>>>>>

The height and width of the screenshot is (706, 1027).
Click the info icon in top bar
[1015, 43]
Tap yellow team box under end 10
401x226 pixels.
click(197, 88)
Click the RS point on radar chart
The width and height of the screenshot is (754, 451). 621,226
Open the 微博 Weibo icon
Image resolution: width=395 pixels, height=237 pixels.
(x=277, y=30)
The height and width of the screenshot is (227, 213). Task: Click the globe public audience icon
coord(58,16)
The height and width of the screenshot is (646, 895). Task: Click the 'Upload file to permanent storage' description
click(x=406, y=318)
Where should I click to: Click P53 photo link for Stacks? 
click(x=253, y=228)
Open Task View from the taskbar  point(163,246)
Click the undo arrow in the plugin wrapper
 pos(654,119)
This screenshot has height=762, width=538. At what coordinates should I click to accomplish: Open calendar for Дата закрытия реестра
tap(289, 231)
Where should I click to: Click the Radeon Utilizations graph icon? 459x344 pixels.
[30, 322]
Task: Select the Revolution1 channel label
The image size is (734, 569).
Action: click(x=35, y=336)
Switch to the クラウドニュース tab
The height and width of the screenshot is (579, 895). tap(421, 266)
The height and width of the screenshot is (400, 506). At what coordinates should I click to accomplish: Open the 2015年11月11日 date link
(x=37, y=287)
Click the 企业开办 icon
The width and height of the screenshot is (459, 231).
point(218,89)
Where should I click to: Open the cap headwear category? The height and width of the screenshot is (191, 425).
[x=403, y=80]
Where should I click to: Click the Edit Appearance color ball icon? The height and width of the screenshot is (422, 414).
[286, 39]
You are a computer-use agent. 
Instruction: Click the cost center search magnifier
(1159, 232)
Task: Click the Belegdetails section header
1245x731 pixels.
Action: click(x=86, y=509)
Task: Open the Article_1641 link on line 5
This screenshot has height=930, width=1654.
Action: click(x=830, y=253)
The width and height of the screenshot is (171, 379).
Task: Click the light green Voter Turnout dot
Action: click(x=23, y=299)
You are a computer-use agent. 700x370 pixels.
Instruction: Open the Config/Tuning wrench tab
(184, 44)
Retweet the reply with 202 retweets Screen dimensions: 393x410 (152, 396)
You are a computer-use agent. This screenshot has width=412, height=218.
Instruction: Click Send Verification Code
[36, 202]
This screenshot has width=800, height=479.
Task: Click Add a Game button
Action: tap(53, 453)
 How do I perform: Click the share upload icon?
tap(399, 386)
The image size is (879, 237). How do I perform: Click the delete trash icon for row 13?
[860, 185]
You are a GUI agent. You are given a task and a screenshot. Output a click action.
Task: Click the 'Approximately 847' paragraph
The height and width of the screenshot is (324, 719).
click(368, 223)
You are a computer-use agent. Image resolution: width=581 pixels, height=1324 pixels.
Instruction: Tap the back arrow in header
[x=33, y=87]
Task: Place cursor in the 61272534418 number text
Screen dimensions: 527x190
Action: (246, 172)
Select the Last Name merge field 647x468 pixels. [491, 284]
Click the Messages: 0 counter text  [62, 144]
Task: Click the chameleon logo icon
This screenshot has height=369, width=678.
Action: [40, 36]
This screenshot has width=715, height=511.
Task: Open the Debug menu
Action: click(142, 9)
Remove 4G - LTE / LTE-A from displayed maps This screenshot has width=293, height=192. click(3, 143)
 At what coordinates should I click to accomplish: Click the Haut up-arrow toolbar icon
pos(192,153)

<<<<<

**What to work on:**
Look above for the line that holds "At what coordinates should I click to accomplish: Click", then copy it and each line after it exactly, through the last line of the data.

**Exercise answer:**
 At what coordinates should I click to accomplish: Click the Haut up-arrow toolbar icon
pos(192,153)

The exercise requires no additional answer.